Another Way to Deny Health Coverage

Medication BottleMost people who have to take any prescription medication, or need certain imaging tests, that is covered through health insurance are familiar with the procedure of having to get prior authorization (a “PA number”) for the medication to be approved before it can be obtained at the pharmacy, or before the test can be done. Just a few years ago, this requirement was only requested for the most expensive medications or imaging studies. It is certainly understandable in those instances and which should be few in number enough that it is not too time consuming for physician offices to complete. Some companies make the process simpler than others and some make it completely ridiculous.

Because of the present, never-ending increase in the number of medications and procedures for which insurance companies want prior approval for patients, it has become nothing less than an aggravating intrusion into the physician-patient relationship. Insurance companies frequently will communicate to patients that the medication is waiting to get approval by the physician; I have always thought that is what giving a prescription is already. All of this is nothing more than an attempt to deny coverage for patients and then have a way to blame it on the physician. What the physician prescribed is what they approved, it is just not what the insurance company approved; that usually means that it isn’t cheap enough for them; quality is not the primary consideration.

At the beginning of every year, when patients are getting onto new Medicare Advantage health plans or their current plans have formulary changes, there is a barrage of wastefully sent letters wanting changes in medications that the patient is already taking or that are new. There are so many of these letters which come to physicians that many are thrown into the trash without even opening them. There is not enough healthcare staff in clinics to handle all of this mail which does nothing for patient care, but only serves to lower insurance company costs. If all of these changes in medications are saving insurance companies so much money, then it is not obviously making its way back to the patients; insurance rates and medication costs continue to climb.

To give an example, I have a patient just this last week in which it took ten days to get a generic medication approved for her. She has been on this hypertension medication for 2 and ½ years. This patient has to take five medications from different classes to control her blood pressure and she has a very limited income that makes it impossible for her to do much with her life that she would like. She has multiple medical problems and it took a long time to get her blood pressure controlled with the current regimen. A nephrologist has been in agreement with her medication regimen also as we tried to help her get controlled and finally achieved that with continual monitoring by the patient. Earlier this week, she was almost in tears and very anxious that she was going to have a stroke because her insurance company’s drug plan (a Medicare Advantage company) stated that her medication was being prescribed at a level that was not FDA approved, so they would not approve it. This medication was double the usual dosage, but it took that to get her controlled. Two physicians have agreed that this medication is needed, the patient is pleased that it is working, and there are no adverse effects. Despite attempts to get the insurance company to approve this, they kept denying coverage until, once again, I had to take more time to get on the telephone and request to speak with one of their physicians who could hopefully understand this and make an intelligent decision to approve this patient’s medication. She was down to the last day of the medication and could not afford to buy the medication herself, even though it is generic, because medications have been inflated in cost so much.
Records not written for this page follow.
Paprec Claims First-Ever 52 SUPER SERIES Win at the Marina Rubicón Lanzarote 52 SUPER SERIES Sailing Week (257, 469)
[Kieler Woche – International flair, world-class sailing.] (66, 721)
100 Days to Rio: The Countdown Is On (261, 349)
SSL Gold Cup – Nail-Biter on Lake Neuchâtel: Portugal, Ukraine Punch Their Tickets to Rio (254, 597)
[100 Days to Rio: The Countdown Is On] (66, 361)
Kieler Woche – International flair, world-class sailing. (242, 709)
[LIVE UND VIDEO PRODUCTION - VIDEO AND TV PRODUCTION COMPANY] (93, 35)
After discussing this for quite a while and asking for a physician to call me, I went home late that evening and never did get a call until the next afternoon. However, the insurance company had sent another fax to the clinic that next morning and had reversed their denial already. I was left wondering why all of that was necessary to achieve what could be so simple.

The practice of medicine and provision of healthcare services must get back to what should be its mission: taking care of the patient. Thankfully, the Mississippi Legislature is in the process of doing something to help physicians and patients with the House already passing HB 301 which would simplify the prior approval process greatly in that there would be a requirement of using the same PA form for every insurance company which can be submitted online, can’t be longer than two pages, and would automatically grant approval if not answered within two days. Thank you to the MS Legislature for putting some common sense back into this process.